▸ **Work instructions**:
Copy the rows below verbatim, starting at the first row and ending at the line that contains "Click the green Input".

▸ **Exercise input**:
Start

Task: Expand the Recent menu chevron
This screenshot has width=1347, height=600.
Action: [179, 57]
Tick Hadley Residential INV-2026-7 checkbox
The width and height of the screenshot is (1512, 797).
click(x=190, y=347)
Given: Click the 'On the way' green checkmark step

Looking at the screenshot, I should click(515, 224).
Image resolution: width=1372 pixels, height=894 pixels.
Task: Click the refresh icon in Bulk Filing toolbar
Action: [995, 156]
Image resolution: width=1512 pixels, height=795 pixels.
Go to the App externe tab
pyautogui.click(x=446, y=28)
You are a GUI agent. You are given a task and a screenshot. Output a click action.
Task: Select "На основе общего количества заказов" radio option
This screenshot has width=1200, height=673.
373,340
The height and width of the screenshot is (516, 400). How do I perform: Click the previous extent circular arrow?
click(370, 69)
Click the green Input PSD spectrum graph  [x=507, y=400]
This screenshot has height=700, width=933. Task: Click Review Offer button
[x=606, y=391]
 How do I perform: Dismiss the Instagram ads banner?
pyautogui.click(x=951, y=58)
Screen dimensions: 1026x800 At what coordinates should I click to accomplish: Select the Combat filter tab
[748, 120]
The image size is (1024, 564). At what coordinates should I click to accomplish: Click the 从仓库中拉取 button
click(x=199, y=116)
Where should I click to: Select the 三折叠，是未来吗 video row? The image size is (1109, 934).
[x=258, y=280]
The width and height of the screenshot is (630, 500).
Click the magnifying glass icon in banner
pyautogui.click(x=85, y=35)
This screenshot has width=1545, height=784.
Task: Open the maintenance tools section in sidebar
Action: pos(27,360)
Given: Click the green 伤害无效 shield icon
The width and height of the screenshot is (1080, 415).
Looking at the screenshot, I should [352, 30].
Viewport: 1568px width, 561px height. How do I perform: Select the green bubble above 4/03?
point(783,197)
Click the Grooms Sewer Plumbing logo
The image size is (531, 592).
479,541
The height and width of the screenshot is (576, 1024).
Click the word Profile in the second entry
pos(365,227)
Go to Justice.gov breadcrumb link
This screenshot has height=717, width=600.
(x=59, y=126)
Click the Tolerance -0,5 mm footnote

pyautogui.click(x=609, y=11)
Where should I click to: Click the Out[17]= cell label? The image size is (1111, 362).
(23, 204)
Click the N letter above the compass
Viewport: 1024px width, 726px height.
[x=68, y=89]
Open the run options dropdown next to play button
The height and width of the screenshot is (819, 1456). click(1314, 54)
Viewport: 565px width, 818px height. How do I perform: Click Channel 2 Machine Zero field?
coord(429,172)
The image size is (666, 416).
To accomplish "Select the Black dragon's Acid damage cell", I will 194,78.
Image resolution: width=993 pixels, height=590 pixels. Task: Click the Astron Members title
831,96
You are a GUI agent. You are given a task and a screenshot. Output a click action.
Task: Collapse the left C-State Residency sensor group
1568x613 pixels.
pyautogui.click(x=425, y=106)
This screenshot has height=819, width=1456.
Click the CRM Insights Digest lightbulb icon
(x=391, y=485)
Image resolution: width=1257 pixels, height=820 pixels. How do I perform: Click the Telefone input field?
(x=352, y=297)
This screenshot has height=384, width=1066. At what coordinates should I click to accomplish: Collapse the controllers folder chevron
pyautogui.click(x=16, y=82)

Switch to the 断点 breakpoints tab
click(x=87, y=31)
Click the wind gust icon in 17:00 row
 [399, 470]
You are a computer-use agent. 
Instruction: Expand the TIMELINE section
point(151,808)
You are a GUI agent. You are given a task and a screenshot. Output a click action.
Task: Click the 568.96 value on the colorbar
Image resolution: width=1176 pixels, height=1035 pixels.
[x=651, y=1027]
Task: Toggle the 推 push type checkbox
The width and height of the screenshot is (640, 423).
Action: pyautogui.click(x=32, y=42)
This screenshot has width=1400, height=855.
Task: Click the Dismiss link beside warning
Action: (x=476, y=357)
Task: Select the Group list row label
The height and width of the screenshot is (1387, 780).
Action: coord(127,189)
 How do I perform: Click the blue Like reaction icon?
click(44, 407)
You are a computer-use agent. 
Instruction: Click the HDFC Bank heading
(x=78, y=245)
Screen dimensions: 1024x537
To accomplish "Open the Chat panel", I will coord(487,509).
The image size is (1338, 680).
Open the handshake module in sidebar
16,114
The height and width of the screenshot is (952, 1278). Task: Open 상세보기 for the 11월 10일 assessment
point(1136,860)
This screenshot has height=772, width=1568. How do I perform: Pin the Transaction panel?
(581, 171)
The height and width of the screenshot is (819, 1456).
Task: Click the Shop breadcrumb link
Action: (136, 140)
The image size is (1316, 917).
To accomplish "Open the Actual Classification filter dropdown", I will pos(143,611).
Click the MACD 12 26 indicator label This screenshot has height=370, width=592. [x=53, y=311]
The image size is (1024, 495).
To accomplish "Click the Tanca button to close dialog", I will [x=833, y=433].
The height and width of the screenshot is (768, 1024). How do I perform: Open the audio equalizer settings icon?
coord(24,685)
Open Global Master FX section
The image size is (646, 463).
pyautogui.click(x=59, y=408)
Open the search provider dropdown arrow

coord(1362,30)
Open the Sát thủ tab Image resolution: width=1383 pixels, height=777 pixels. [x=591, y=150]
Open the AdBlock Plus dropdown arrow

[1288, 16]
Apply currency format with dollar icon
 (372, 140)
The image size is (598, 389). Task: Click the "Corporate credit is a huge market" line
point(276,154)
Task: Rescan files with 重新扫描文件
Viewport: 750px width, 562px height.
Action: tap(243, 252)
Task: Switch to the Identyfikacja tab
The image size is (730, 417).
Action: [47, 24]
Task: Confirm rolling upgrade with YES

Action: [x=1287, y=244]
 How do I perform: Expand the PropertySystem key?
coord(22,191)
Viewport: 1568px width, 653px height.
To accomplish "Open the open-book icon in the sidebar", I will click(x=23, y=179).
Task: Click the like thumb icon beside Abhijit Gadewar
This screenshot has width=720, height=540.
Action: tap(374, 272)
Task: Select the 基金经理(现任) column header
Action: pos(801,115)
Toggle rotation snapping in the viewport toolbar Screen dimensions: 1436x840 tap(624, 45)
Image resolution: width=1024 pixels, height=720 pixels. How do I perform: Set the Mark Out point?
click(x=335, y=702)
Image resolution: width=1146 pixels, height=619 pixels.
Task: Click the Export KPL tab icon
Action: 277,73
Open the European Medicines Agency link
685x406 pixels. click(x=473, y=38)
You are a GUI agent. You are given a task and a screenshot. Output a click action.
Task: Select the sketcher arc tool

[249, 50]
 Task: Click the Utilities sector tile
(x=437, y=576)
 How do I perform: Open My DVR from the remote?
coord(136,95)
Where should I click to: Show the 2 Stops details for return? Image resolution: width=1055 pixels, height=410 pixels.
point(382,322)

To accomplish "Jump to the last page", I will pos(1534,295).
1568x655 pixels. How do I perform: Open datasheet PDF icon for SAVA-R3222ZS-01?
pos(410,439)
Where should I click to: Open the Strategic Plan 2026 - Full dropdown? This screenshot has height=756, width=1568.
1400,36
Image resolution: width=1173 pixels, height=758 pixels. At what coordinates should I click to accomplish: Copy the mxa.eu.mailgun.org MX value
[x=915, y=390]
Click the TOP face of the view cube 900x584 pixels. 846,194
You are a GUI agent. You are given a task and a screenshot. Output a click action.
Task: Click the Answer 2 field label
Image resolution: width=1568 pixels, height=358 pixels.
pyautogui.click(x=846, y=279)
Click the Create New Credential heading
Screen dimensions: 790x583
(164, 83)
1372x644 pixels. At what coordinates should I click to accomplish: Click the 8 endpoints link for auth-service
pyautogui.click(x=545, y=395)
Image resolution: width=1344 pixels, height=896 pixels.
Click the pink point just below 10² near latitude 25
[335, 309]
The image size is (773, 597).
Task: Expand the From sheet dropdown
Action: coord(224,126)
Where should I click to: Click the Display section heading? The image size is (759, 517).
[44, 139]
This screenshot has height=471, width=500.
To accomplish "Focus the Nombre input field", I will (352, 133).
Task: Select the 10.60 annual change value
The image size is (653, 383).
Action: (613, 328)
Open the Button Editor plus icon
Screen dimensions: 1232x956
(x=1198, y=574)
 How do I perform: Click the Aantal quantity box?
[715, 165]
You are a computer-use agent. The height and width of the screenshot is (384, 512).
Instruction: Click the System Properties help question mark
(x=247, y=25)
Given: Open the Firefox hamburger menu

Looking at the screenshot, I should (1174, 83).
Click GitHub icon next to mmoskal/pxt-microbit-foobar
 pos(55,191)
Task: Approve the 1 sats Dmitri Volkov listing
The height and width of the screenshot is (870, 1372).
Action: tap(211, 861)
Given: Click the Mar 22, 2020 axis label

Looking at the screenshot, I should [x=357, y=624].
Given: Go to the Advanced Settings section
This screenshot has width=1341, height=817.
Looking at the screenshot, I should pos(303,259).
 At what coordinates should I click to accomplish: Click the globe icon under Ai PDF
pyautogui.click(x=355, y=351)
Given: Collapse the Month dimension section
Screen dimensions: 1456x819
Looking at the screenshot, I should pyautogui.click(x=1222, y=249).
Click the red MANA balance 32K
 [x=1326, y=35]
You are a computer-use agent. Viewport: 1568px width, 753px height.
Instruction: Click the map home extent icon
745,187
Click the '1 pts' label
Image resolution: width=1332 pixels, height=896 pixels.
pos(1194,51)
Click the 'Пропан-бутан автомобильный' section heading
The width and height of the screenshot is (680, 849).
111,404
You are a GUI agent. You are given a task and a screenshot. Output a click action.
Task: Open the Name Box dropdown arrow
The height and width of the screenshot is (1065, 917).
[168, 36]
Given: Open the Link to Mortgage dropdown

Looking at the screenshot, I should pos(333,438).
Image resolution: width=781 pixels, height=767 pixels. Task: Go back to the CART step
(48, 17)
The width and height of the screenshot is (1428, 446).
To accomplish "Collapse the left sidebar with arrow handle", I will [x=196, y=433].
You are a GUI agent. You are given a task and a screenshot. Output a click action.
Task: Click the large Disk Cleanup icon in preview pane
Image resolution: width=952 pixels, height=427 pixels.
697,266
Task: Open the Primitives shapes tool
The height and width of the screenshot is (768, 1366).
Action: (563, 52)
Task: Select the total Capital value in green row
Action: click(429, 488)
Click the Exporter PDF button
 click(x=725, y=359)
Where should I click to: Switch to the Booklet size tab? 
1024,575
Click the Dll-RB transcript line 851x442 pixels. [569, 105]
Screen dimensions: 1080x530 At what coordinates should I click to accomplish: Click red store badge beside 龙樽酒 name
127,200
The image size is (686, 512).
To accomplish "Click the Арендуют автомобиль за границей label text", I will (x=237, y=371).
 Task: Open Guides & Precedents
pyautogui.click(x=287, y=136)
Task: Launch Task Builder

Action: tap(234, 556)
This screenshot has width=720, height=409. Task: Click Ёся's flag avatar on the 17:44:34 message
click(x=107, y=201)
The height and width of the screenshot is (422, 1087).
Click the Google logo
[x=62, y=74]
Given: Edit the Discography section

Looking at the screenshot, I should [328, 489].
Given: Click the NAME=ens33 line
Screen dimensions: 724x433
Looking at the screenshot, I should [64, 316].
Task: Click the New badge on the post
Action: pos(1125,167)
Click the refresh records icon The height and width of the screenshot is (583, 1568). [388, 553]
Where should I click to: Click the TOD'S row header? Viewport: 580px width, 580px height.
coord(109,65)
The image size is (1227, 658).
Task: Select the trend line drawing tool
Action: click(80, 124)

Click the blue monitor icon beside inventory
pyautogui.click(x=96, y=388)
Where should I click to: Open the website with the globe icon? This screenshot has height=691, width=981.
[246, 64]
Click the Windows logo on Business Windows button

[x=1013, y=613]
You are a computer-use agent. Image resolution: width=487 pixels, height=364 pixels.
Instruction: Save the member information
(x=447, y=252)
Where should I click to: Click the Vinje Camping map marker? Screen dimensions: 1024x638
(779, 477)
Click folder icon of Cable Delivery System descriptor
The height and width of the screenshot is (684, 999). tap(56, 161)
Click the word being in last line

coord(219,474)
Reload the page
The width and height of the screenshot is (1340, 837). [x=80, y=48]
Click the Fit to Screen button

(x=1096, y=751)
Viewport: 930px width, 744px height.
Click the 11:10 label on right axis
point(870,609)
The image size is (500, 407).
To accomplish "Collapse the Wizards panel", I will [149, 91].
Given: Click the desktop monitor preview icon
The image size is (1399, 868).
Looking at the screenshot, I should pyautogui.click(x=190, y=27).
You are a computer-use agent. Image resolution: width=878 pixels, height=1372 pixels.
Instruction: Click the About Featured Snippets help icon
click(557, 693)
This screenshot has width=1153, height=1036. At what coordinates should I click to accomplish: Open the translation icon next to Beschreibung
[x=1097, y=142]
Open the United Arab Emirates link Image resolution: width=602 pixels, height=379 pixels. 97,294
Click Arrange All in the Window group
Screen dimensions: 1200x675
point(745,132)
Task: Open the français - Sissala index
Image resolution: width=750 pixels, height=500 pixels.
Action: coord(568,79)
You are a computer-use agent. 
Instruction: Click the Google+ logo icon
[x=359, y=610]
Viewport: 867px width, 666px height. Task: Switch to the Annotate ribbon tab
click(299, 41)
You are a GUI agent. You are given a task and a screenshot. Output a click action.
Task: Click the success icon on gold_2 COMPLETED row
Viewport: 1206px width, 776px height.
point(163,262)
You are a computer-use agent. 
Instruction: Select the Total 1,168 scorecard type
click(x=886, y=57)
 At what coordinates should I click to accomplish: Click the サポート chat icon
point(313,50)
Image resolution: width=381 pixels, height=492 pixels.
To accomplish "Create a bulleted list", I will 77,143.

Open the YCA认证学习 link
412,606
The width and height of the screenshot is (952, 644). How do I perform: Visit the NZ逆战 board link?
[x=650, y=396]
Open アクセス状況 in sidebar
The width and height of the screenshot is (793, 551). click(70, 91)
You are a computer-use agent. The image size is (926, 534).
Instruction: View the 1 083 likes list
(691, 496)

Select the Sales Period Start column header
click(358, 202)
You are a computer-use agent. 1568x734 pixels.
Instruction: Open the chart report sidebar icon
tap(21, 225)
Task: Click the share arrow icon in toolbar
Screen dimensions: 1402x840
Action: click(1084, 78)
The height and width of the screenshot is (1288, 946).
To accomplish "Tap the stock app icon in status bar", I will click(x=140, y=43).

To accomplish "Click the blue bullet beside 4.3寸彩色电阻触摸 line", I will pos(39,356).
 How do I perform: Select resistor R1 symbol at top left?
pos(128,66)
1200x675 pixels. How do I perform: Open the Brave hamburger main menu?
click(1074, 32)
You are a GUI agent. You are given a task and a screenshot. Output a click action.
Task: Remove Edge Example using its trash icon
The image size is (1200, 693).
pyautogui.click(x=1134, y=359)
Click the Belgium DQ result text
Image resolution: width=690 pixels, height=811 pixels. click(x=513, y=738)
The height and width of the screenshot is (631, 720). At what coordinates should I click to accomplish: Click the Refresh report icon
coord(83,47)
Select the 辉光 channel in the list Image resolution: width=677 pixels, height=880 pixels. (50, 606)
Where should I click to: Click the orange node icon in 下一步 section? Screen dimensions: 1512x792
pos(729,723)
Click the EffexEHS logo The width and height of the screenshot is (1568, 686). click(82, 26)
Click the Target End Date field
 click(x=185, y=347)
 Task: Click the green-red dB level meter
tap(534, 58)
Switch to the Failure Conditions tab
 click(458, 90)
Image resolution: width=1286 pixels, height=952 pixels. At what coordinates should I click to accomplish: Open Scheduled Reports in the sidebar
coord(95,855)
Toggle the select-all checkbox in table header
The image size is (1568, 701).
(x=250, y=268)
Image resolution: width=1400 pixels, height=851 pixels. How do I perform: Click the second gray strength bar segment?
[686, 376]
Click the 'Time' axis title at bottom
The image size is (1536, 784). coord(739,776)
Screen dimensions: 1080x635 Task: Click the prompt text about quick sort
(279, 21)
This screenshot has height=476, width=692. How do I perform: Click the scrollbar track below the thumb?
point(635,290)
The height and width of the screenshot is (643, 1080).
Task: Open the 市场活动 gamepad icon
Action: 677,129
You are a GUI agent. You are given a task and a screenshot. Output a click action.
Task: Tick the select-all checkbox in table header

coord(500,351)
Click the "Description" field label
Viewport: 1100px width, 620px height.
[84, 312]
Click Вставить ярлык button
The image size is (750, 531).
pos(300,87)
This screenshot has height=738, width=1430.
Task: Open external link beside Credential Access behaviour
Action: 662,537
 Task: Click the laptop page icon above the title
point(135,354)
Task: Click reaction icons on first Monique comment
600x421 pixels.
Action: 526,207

End

▸ **Full answer**:
Task: Expand the Recent menu chevron
This screenshot has width=1347, height=600.
Action: [179, 57]
Tick Hadley Residential INV-2026-7 checkbox
The width and height of the screenshot is (1512, 797).
click(x=190, y=347)
Given: Click the 'On the way' green checkmark step

Looking at the screenshot, I should click(515, 224).
Image resolution: width=1372 pixels, height=894 pixels.
Task: Click the refresh icon in Bulk Filing toolbar
Action: [995, 156]
Image resolution: width=1512 pixels, height=795 pixels.
Go to the App externe tab
pyautogui.click(x=446, y=28)
You are a GUI agent. You are given a task and a screenshot. Output a click action.
Task: Select "На основе общего количества заказов" radio option
This screenshot has width=1200, height=673.
373,340
The height and width of the screenshot is (516, 400). How do I perform: Click the previous extent circular arrow?
click(370, 69)
Click the green Input PSD spectrum graph  [x=507, y=400]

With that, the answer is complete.